- _Source data_
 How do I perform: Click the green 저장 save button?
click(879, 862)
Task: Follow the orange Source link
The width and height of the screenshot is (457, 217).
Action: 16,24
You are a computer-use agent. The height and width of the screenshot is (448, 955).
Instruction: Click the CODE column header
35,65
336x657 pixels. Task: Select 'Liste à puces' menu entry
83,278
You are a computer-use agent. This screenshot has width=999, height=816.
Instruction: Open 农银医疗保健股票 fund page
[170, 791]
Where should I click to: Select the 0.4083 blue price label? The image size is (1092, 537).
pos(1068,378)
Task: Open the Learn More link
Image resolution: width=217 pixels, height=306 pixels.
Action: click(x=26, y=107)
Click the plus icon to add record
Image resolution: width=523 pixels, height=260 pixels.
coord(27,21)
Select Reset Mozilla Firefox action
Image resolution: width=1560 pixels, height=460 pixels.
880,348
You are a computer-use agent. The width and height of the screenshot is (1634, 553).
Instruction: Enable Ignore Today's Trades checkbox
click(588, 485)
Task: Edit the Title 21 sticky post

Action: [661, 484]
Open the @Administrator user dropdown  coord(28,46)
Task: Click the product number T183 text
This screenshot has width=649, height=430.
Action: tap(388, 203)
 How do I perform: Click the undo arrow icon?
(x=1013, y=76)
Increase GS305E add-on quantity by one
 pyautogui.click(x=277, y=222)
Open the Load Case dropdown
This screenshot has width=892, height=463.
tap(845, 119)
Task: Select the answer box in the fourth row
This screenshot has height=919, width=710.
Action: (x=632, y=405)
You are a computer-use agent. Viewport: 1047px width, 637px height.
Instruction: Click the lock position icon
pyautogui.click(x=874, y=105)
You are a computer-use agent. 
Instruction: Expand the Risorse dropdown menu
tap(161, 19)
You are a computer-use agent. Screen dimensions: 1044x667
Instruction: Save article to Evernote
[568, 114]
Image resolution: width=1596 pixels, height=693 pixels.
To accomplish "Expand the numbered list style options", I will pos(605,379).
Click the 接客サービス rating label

- _Required action_
Retype every record above exactly as it appears.

- _The completed task_
 How do I perform: Click the green 저장 save button?
click(879, 862)
Task: Follow the orange Source link
The width and height of the screenshot is (457, 217).
Action: 16,24
You are a computer-use agent. The height and width of the screenshot is (448, 955).
Instruction: Click the CODE column header
35,65
336x657 pixels. Task: Select 'Liste à puces' menu entry
83,278
You are a computer-use agent. This screenshot has width=999, height=816.
Instruction: Open 农银医疗保健股票 fund page
[170, 791]
Where should I click to: Select the 0.4083 blue price label? The image size is (1092, 537).
pos(1068,378)
Task: Open the Learn More link
Image resolution: width=217 pixels, height=306 pixels.
Action: click(x=26, y=107)
Click the plus icon to add record
Image resolution: width=523 pixels, height=260 pixels.
coord(27,21)
Select Reset Mozilla Firefox action
Image resolution: width=1560 pixels, height=460 pixels.
880,348
You are a computer-use agent. The width and height of the screenshot is (1634, 553).
Instruction: Enable Ignore Today's Trades checkbox
click(588, 485)
Task: Edit the Title 21 sticky post

Action: [661, 484]
Open the @Administrator user dropdown  coord(28,46)
Task: Click the product number T183 text
This screenshot has width=649, height=430.
Action: tap(388, 203)
 How do I perform: Click the undo arrow icon?
(x=1013, y=76)
Increase GS305E add-on quantity by one
 pyautogui.click(x=277, y=222)
Open the Load Case dropdown
This screenshot has width=892, height=463.
tap(845, 119)
Task: Select the answer box in the fourth row
This screenshot has height=919, width=710.
Action: (x=632, y=405)
You are a computer-use agent. Viewport: 1047px width, 637px height.
Instruction: Click the lock position icon
pyautogui.click(x=874, y=105)
You are a computer-use agent. 
Instruction: Expand the Risorse dropdown menu
tap(161, 19)
You are a computer-use agent. Screen dimensions: 1044x667
Instruction: Save article to Evernote
[568, 114]
Image resolution: width=1596 pixels, height=693 pixels.
To accomplish "Expand the numbered list style options", I will pos(605,379).
Click the 接客サービス rating label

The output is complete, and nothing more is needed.